Busy day at work, and I found myself wanting something to nibble on when I got a little stressed. Luckily, I recognized what was going on and didn’t nibble. And I had healthy snacks and lunch at hand. (It’s all about planning!)

I was sore from yesterday’s workout, but not terribly so. I can feel it, though.

I REALLY didn’t want to “move” for 30 minutes when I got home from work. I was tired and had a headache. But there is power in having to report back to someone! Beth and I loaded the dogs in the car and drove over to Satchel Ford Elementary School, where we parked the car and walked part of our bunny hunt route. The 30-minute walk wore out the dogs – they aren’t pups anymore – and the sisters. It was a nice, but also vigorous walk.

Today’s Food Record

Breakfast: 1 c. Cheerios, 1/2 c. light soy milk

Morning Snack
1 banana

2 slices whole wheat bread, 1T PNB, 1t honey, 1/2 apple, 1 c. light soy milk

Afternoon Snack
1 apple

1 c. whole wheat spaghetti, 1/2 tomato sauce w/lean ground beef, 3 fresh pineapple chunks

Evening Snack
1/2 c. lightly salted cashews (this is two servings, but I was hungry – stomach growling)

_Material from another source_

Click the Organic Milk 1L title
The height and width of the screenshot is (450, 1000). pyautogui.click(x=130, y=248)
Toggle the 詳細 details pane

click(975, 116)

I’m supposed to eat within 30 minutes of completing exercise, but it was more like an hour after. Live and learn.

Our Asst. Public Works Director, Robert, officially completed the 12-week program last night. He lost 47 lbs. and six inches in his waist. The great thing is that Robert is now my unofficial coach! He comes in and asks what I brought to eat, gives me suggestions and talks to me about the workouts. It’s fun!